Saved data entries:
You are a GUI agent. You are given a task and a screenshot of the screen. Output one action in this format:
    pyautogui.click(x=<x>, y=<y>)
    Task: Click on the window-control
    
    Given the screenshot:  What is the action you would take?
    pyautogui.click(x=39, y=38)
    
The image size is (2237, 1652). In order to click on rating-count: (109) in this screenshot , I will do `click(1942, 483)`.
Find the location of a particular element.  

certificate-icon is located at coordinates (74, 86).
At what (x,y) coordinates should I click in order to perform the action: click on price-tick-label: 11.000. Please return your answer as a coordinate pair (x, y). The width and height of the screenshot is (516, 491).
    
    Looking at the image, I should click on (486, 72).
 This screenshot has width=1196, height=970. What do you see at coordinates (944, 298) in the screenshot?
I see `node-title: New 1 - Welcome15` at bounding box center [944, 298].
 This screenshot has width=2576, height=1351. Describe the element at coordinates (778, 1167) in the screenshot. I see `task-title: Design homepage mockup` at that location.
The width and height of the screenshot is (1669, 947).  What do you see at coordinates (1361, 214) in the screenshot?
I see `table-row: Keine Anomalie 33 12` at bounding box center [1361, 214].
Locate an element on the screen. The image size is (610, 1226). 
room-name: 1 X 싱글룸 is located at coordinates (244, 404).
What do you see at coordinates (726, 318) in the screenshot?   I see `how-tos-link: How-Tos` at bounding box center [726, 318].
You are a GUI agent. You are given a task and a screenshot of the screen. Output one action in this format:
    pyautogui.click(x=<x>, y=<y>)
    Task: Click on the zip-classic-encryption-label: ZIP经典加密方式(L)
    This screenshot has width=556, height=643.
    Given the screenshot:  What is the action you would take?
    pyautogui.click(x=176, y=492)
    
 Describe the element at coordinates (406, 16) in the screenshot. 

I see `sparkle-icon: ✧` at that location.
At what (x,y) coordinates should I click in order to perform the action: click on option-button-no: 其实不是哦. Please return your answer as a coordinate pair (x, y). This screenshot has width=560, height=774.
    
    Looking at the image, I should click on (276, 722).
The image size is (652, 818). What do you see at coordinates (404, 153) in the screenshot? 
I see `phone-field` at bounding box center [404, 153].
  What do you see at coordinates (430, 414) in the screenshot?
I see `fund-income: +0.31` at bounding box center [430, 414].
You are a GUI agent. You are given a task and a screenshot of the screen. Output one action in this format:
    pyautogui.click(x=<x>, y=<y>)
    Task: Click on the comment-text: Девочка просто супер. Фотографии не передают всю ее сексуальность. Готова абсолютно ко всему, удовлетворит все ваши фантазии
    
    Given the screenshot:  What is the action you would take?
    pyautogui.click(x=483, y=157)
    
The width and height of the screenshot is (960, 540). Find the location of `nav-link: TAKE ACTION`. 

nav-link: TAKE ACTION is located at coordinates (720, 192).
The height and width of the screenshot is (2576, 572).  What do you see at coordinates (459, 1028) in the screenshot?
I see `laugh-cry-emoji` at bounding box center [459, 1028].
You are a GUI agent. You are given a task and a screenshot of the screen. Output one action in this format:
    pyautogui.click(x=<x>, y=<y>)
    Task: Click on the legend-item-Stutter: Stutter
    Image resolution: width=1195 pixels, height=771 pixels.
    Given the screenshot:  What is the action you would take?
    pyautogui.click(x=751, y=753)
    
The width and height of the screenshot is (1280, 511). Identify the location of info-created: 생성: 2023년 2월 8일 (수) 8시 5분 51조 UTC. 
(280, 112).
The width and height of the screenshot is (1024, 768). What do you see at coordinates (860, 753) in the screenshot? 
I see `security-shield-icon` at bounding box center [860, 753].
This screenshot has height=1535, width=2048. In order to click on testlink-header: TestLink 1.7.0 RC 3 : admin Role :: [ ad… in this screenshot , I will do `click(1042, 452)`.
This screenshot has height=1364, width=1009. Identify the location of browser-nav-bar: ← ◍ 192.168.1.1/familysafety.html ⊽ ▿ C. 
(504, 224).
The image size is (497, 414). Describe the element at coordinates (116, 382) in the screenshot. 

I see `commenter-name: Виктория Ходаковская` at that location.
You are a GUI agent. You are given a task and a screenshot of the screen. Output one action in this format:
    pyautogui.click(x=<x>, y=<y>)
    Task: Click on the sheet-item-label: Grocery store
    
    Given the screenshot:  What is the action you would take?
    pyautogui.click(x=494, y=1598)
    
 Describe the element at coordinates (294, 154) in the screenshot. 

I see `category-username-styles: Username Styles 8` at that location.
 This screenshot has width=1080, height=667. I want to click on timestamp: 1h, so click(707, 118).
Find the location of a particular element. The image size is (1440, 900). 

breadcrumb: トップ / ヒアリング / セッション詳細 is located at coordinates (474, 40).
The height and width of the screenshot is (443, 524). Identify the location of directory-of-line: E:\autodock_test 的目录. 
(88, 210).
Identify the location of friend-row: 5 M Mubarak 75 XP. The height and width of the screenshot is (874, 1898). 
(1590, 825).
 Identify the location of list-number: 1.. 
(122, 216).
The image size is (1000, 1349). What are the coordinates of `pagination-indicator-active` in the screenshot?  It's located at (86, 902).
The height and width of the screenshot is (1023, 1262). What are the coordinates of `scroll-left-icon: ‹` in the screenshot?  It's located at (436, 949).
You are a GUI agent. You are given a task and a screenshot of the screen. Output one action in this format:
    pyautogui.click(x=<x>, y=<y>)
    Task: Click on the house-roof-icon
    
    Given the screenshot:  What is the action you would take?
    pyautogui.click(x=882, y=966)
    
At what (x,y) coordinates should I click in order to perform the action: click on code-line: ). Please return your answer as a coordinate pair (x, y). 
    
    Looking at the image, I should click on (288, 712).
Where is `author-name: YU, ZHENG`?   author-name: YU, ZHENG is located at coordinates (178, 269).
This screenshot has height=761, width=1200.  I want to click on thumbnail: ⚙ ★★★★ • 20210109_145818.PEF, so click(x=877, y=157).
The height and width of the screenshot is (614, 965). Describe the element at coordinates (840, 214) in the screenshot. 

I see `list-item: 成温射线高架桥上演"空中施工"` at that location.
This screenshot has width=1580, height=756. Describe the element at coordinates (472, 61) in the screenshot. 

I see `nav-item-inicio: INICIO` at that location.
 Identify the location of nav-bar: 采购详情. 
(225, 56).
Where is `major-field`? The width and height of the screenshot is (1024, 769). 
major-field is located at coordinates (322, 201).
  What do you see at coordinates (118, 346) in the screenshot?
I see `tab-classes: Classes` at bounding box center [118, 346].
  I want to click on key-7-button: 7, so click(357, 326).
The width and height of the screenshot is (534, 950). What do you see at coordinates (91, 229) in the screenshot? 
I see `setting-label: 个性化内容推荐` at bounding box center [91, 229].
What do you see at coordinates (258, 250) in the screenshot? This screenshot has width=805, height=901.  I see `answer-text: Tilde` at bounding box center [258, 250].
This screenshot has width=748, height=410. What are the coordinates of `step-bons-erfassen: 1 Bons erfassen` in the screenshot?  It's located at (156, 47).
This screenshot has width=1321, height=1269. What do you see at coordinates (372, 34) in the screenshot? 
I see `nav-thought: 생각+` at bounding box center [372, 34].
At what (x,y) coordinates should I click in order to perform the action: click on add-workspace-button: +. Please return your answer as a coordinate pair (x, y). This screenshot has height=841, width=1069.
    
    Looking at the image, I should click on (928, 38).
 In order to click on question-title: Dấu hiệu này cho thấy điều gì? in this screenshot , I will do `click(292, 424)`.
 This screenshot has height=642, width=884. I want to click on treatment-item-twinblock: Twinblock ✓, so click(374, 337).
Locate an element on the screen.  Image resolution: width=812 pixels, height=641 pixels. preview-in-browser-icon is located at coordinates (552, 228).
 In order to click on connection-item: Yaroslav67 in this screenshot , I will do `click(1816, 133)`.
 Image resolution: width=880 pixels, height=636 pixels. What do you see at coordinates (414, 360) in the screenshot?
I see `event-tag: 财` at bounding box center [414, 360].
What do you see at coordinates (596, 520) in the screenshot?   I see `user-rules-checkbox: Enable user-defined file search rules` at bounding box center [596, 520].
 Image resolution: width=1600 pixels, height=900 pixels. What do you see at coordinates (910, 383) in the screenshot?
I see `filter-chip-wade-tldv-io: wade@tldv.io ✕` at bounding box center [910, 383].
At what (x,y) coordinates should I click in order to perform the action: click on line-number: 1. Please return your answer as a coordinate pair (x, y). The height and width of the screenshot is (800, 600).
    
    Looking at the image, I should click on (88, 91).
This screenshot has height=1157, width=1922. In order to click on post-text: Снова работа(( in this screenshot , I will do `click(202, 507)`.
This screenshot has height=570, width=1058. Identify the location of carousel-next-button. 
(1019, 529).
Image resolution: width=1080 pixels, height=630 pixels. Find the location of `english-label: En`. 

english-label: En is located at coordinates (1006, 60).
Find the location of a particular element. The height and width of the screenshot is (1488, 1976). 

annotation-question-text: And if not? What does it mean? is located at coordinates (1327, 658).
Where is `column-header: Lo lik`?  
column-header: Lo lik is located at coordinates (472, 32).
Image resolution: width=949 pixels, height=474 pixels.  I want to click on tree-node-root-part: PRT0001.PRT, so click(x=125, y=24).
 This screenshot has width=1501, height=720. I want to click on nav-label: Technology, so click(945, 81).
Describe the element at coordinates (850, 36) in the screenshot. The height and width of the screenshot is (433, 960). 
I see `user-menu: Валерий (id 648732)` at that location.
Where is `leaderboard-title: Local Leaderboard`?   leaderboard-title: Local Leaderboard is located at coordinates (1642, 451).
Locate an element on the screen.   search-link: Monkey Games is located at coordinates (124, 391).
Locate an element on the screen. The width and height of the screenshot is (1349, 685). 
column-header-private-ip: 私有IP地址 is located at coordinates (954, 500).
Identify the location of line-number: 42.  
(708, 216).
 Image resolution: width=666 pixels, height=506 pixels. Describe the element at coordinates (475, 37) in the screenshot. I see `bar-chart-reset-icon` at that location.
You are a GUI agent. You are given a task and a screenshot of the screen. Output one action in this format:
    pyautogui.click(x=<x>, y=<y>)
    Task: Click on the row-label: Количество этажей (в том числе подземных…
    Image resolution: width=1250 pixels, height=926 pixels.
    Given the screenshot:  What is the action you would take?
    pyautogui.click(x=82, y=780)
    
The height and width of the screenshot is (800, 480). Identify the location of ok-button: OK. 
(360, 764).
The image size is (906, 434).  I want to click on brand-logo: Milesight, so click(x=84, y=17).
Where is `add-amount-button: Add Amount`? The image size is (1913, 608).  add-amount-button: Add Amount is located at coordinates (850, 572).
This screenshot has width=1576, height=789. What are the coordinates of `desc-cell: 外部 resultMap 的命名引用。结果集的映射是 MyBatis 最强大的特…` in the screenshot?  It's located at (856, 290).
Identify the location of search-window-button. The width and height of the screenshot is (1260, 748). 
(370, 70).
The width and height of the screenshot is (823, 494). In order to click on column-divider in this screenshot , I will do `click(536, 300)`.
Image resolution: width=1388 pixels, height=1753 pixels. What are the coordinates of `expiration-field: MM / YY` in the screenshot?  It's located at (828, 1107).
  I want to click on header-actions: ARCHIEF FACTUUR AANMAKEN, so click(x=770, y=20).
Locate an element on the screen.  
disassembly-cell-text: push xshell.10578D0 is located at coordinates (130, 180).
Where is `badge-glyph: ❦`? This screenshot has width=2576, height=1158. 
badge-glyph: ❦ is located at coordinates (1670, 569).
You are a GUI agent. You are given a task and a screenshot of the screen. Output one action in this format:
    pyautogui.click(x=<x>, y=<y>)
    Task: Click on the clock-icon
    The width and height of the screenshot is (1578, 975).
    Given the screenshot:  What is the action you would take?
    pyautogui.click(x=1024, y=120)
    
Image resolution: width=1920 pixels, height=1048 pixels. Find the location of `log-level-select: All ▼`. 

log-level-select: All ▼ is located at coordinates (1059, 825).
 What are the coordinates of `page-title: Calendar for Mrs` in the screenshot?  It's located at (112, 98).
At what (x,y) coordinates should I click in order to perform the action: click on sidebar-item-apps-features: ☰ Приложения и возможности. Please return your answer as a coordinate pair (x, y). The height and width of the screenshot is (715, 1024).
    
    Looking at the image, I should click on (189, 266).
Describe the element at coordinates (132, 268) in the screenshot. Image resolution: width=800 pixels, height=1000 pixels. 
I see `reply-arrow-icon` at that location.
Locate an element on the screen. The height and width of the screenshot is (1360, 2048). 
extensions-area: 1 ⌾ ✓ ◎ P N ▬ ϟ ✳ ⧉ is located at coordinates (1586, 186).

ASSIGNMENT: Rename "GUI agent" to "screen assistant" in the stretch from the start of the lines through the line containing "center [1361, 214].", leaving everything else in that stretch unchanged.

SOLVED EXERCISE:
You are a screen assistant. You are given a task and a screenshot of the screen. Output one action in this format:
    pyautogui.click(x=<x>, y=<y>)
    Task: Click on the window-control
    
    Given the screenshot:  What is the action you would take?
    pyautogui.click(x=39, y=38)
    
The image size is (2237, 1652). In order to click on rating-count: (109) in this screenshot , I will do `click(1942, 483)`.
Find the location of a particular element.  

certificate-icon is located at coordinates (74, 86).
At what (x,y) coordinates should I click in order to perform the action: click on price-tick-label: 11.000. Please return your answer as a coordinate pair (x, y). The width and height of the screenshot is (516, 491).
    
    Looking at the image, I should click on (486, 72).
 This screenshot has width=1196, height=970. What do you see at coordinates (944, 298) in the screenshot?
I see `node-title: New 1 - Welcome15` at bounding box center [944, 298].
 This screenshot has width=2576, height=1351. Describe the element at coordinates (778, 1167) in the screenshot. I see `task-title: Design homepage mockup` at that location.
The width and height of the screenshot is (1669, 947).  What do you see at coordinates (1361, 214) in the screenshot?
I see `table-row: Keine Anomalie 33 12` at bounding box center [1361, 214].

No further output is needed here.